* RECORDS SUPPLIED
--

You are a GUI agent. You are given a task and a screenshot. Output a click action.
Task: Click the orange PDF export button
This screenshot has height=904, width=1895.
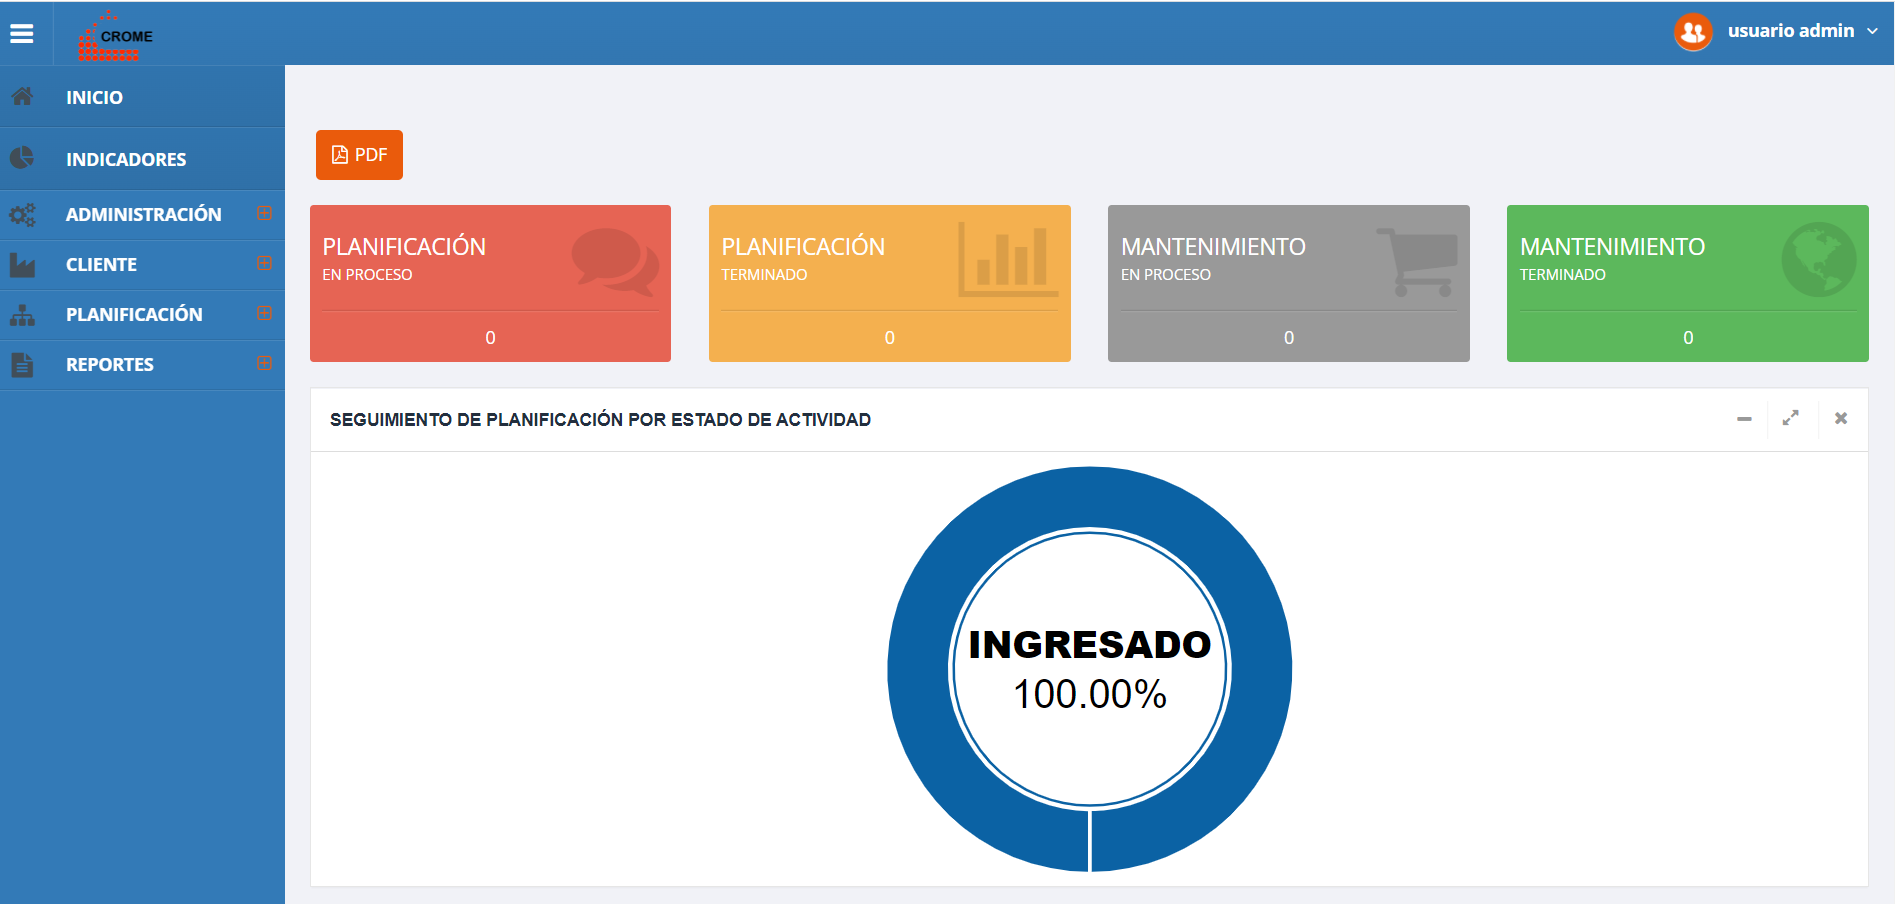(x=359, y=155)
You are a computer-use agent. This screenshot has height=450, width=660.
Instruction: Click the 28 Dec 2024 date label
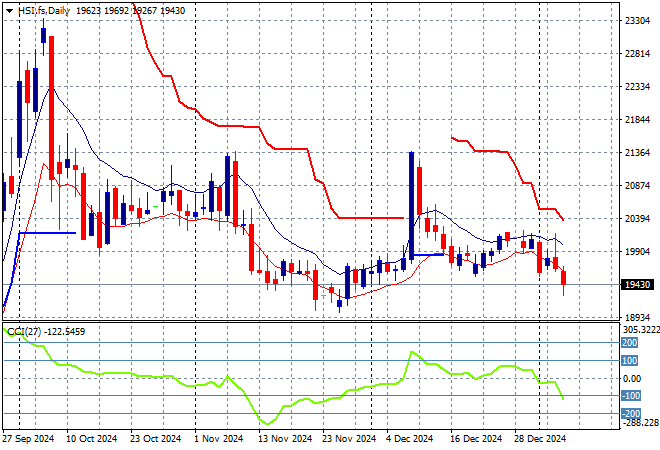point(541,439)
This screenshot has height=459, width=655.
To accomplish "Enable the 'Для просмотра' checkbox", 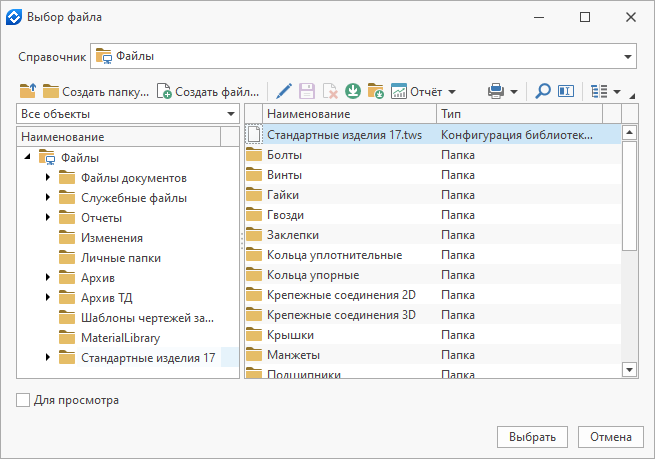I will [23, 401].
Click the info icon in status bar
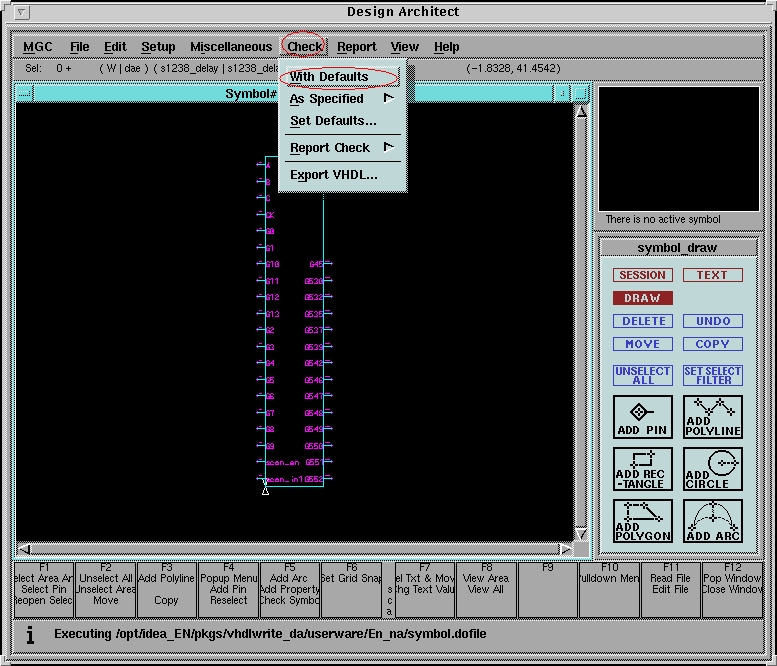The image size is (777, 666). [x=30, y=634]
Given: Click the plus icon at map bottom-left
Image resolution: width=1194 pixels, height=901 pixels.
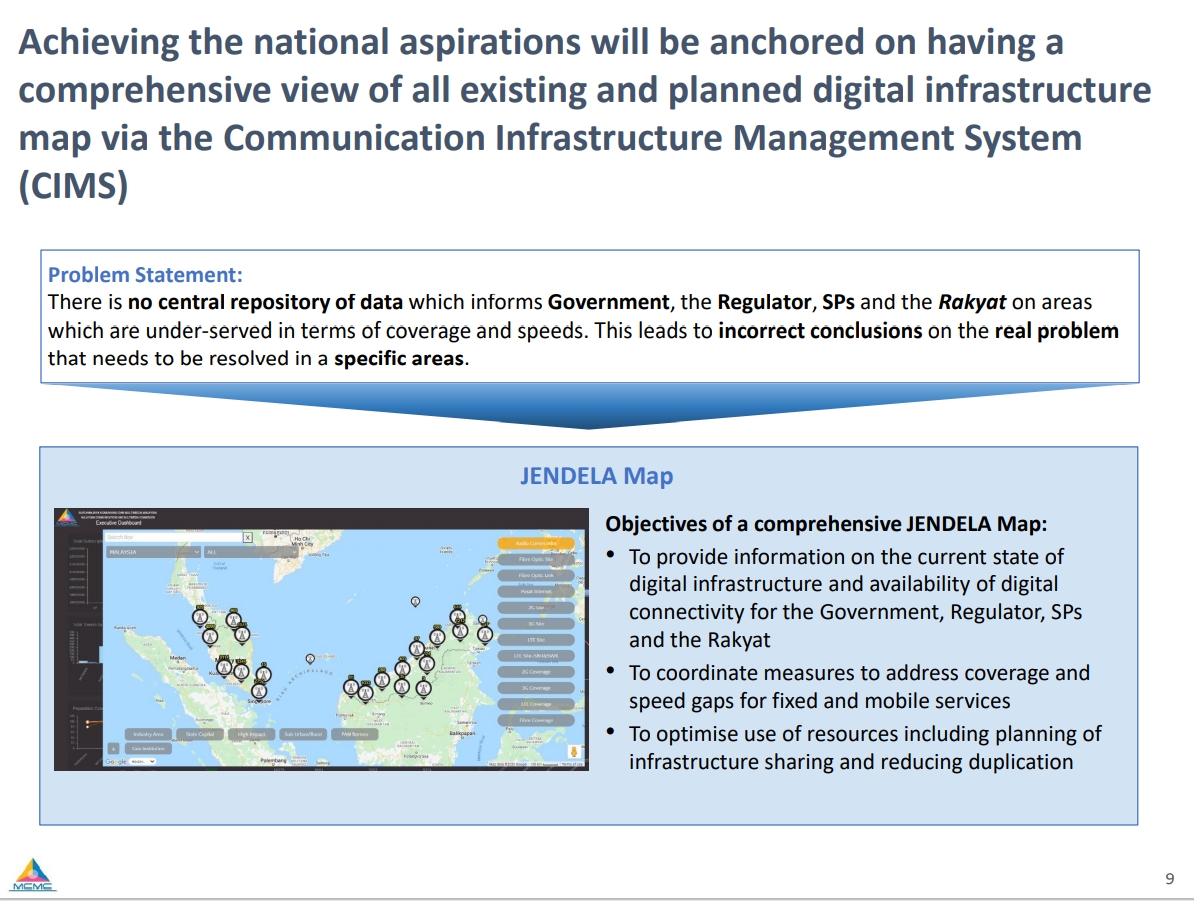Looking at the screenshot, I should pyautogui.click(x=113, y=748).
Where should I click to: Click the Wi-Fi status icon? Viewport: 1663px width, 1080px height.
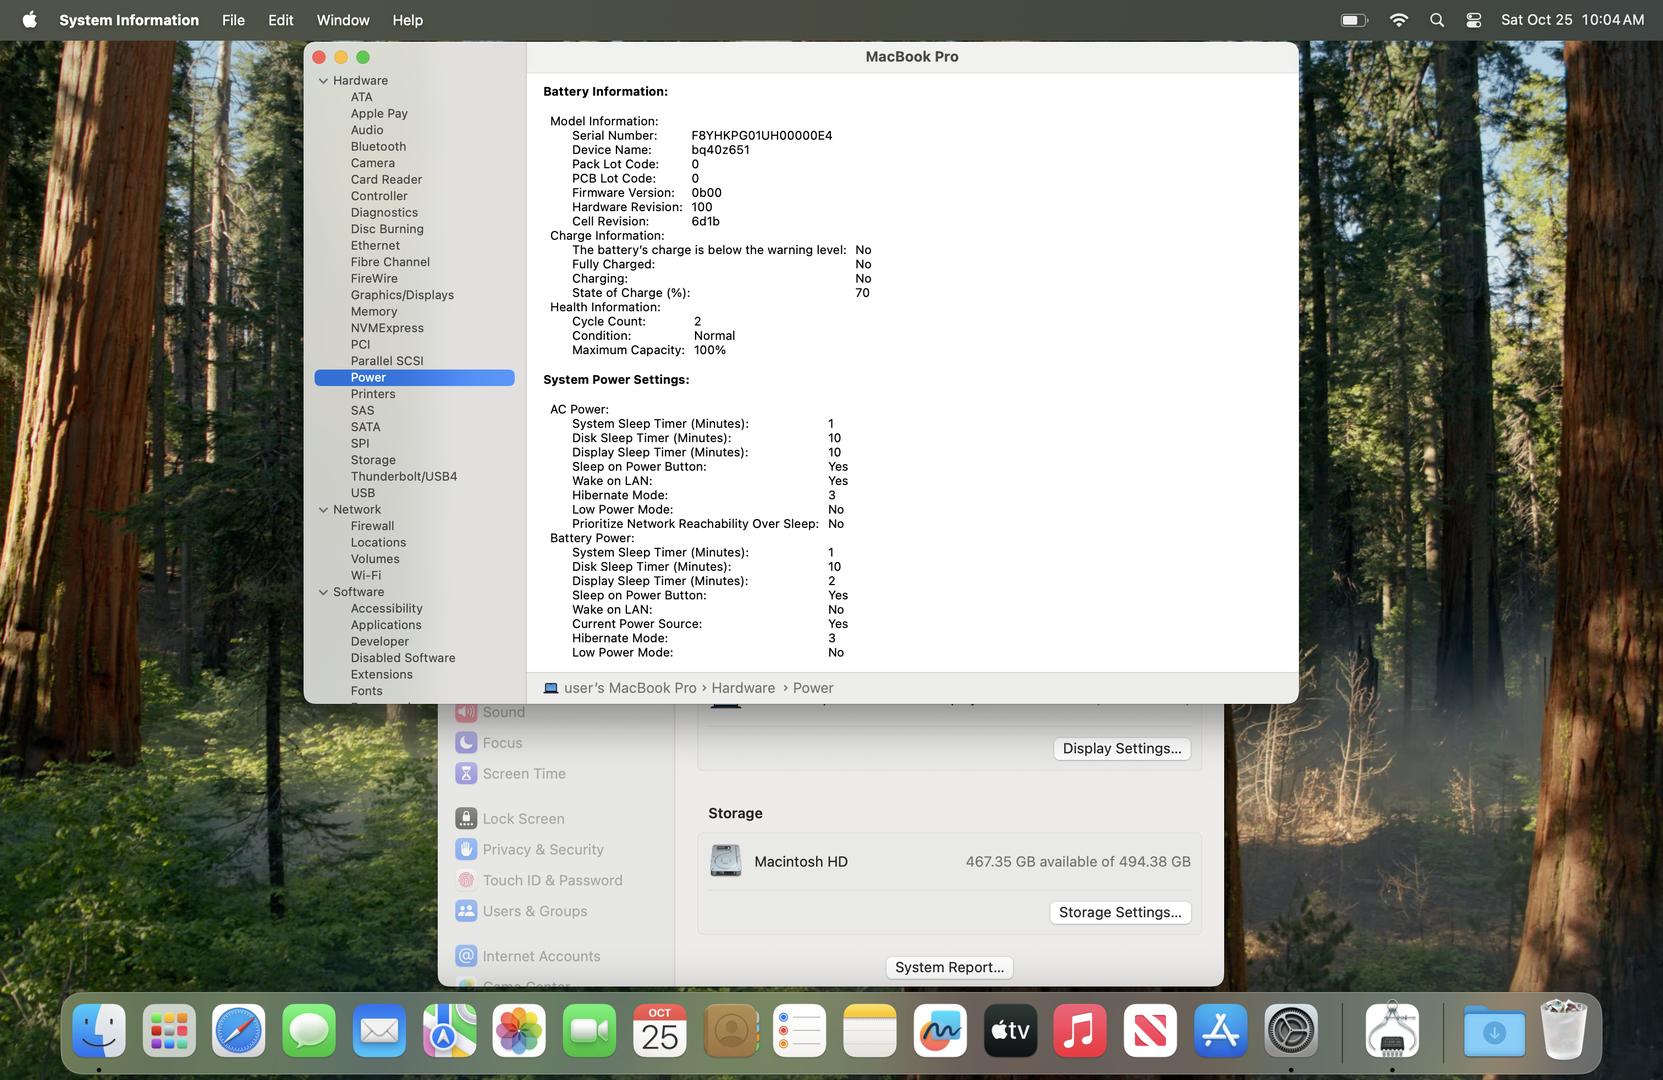point(1399,20)
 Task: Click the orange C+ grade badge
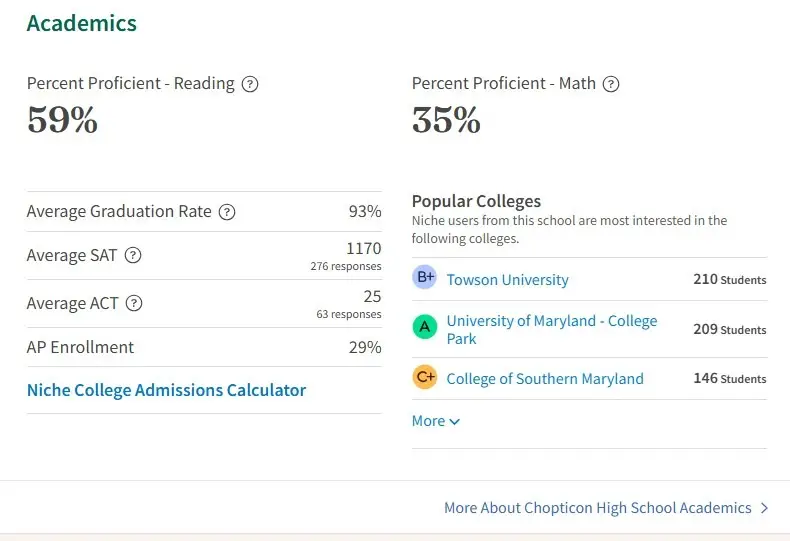[x=425, y=377]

--

* TRY IT
Would you copy the lines from the one holding "Given: Click the plus icon at map bottom-left" down to the last line of the material, both included, exactly and with nothing added, skipping the pictures?

* EXERCISE OUTPUT
Given: Click the plus icon at map bottom-left
Image resolution: width=1194 pixels, height=901 pixels.
Looking at the screenshot, I should pyautogui.click(x=113, y=748).
Where should I click to: Click the Wi-Fi status icon? Viewport: 1663px width, 1080px height.
point(1399,20)
 Task: Click the orange C+ grade badge
[x=425, y=377]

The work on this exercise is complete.